I swear to you, dear readers, I am not making this up. This is pretty darn close to what she actually wrote to me. Number 3 is definitely my favorite. They seemed like pretty good resources! All kidding aside though, it’s not that I have super thin skin or hold some naïve notion that everyone will love the things I write. I think David Mitchell probably said it best in Black Swan Green when he wrote:
“If you show someone something you’ve written, you give them a sharpened stake, lie down in your coffin, and say, ‘When you’re ready’.”
As independent writers, artists, and musicians we all have to be prepared to deal with criticism, solicited or not. It’s the risk we take when we choose to step beyond the warm, supportive bubbles of our adoring friends and family members and put our work out into the broader world. For us, visibility and vulnerability are inextricably linked. The forces that compel us to create and share our work are the same ones that set us up for public scrutiny. Some would argue that we get exactly what we ask for.

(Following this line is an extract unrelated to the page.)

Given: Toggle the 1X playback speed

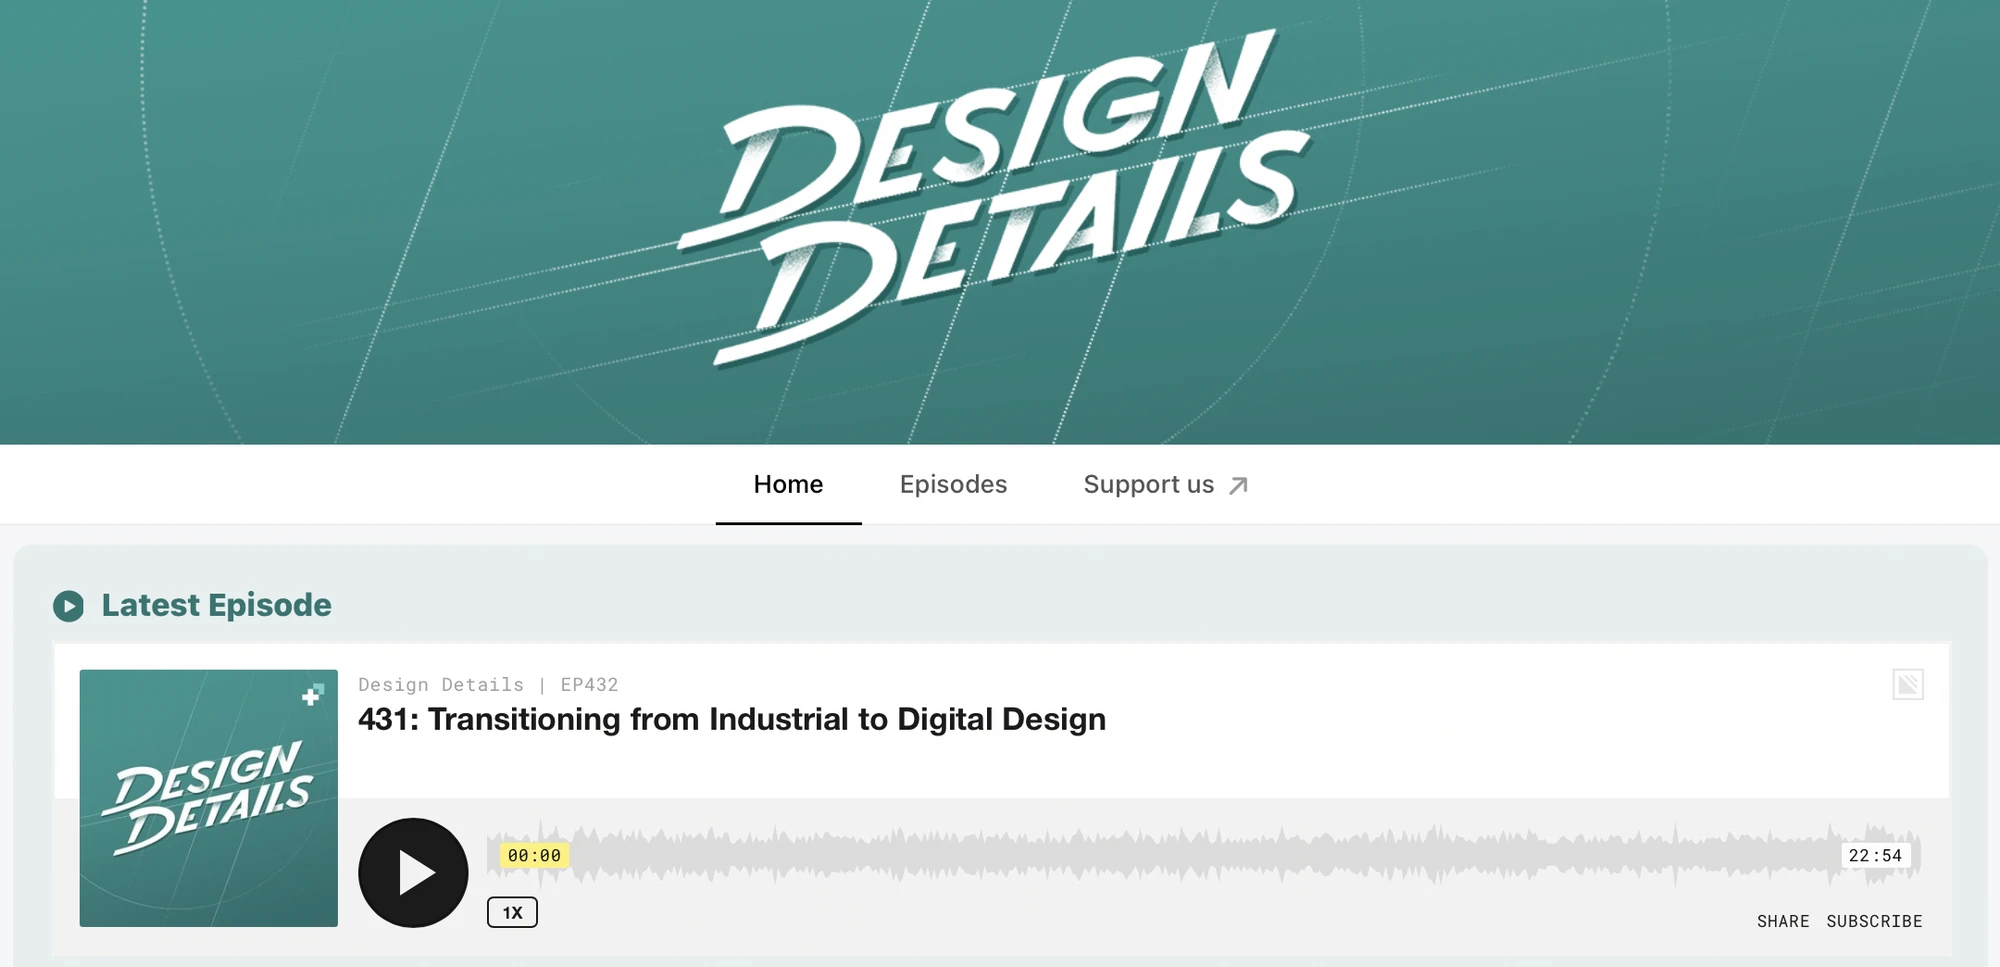Looking at the screenshot, I should [511, 912].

So it’s not the fact that my friend Barb doesn’t want to review my book that bothers me. Quite frankly, I couldn’t care less at this point if she condescended to bestow her vast, worldly wisdom upon me by means of critiquing my humble words. And it isn’t even the mind-boggling, stratospheric level of arrogance required to write such an email that has my blood boiling. It’s the not-so-subtle insinuation that only certain people have the right to make art; that art belongs to some exclusive, privileged class of intellectuals and academicians and not to all of us.
In other words, it’s not that she questioned the content of the book. It’s that she questioned my right to write it in the first place.
Barb, I want to thank you, because I’ve been looking for the words for this next part for quite some time.
I often get asked in interviews if I have any advice for young writers and I normally answer with my usual spiel about finding their own unique voices and not following whatever happens to be popular in the moment. I mean, seriously, the world can only take so many teen vampire novels. But now I think I’ve really got something to say, and it’s all thanks to you, Barb.
To all of you independent writers, musicians, and artists out there. To all of you who put paint to canvas, ink on the pages, and notes in our ears. To all of you who may never make a living doing what you love but will keep doing it anyway. To all of you who stay up all night filling up Moleskines or grinding out club gigs for drinks or saving your shitty tips for one more new brush or one more used lens. To all of you who have inspired and saved me more times than I could ever count. To all of you reading this right now. I want you all to remember something and remember it well:
Whether your art is born of rebellion or heartbreak, whether you’re trying to move the masses or just trying to save your own soul, whether you only have three chords or three words or three colors that you trust and know to be true… remember that art belongs to everyone and you get to make it however the hell you want. Put your heart out there for the world to see and take your lumps along the way. Absorb or deflect the inevitable barbs and criticism with grace and kindness. Keep submitting those review requests and accept the honest feedback you receive.
But never, ever let anyone tell you that you don’t have the right to be an artist.